Riotous storms of thrashing color formed into woodland scenes are the hallmark of Brooklyn-based artist Deborah Brown’s paintings… These arcadian settings are not gently rendered, however. Brown’s palette-knife facture is anxious and harsh, rife with thick daubs and slashes. Such frenetic energy is more akin to the tumult of city life. These works suggest a peaceful emancipation, something for which many enervated New Yorkers secretly ache, but perhaps cannot voice it for fear of being perceived as lacking resolve, or worse, betraying treasonous disloyalty to the city’s often suffocating embrace.

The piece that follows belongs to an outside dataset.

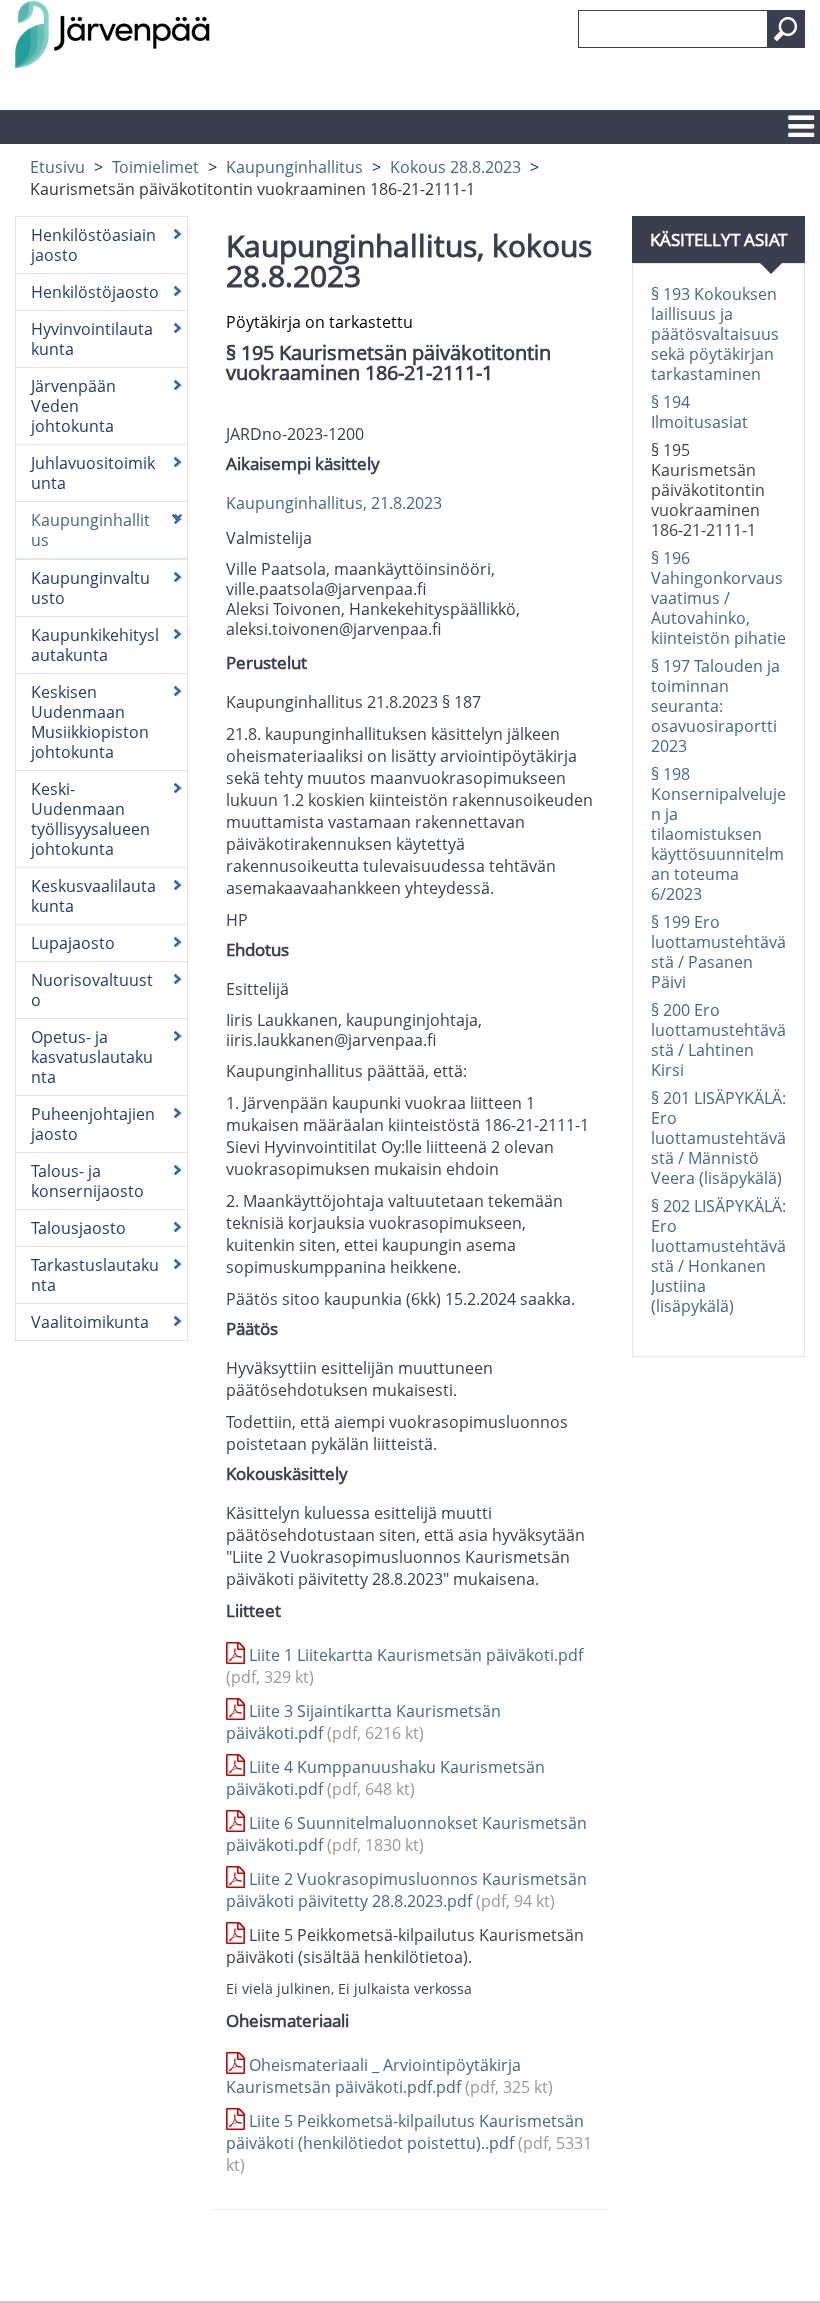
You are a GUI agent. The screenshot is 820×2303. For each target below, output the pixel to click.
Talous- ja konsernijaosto (87, 1181)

'“I consider myself to be a feminist. Unlike many artists in my young circle in Bushwick, I am old enough to remember the ‘70s when the women’s movement was just gaining strength, creating community and dismantling the status quo. I have been in the New York art world since the early ‘80s, but things really began to look up for me professionally when I saw myself as an agent of change in my own community in Brooklyn, making opportunities for artists in general and for women artists in particular. The feminist movement has inspired me to take an activist position in my own community to program what I want to see in my artist-run gallery space, Storefront Ten Eyck, outside the commercial art world of Manhattan. This engagement with others has helped me to grow as an artist and as a person, and it’s had the added bonus of raising my profile professionally. I now see myself connected to a broader agenda. Feminism — with its foundation of egalitarianism, non-hierarchical structure, and transparent dialogue — has been, in part, my inspiration. Working together on an equal basis floats all boats, and there is no greater proof of that than the artist-run scene in Bushwick.” -Deborah Brown
Deborah Brown’s name has become synonymous with the Brooklyn art scene, thanks to her work at the helm of the gallery Storefront Ten Eyck.
Deborah Brown (b. 1955, Pasadena, CA) lives in New York and works in Bushwick, Brooklyn. Brown was the founder of Storefront, one of the first artist-run galleries in Bushwick. Brown earned a BA from Yale University and an MFA from Indiana University. She has served as a visiting artist and lecturer at Penn State University, Hunter College, Pace University, Columbia University, Maryland Institute College of Art, and Art Omi.
Recent exhibition venues include Burning in Water, New York; The Lodge, Los Angeles; Freight + Volume, New York; Underdonk, Brooklyn; Spoonbill Studio, Brooklyn; Castor Gallery, New York; GEARY Contemporary, New York; Lesley Heller Gallery, New York; Mike Weiss Gallery, New York; BravinLee programs, New York; Galleri Christoffer Egelund, Copenhagen; and Angell Gallery, Toronto.
Brown’s work is held in numerous museum and corporate collections and has been written about in The New York Times, The New Yorker, Artforum, Art in America, The Wall Street Journal, ARTnews, Artnet News, Madame Figaro, Hyperallergic and ART-Das Kuntsmagazin.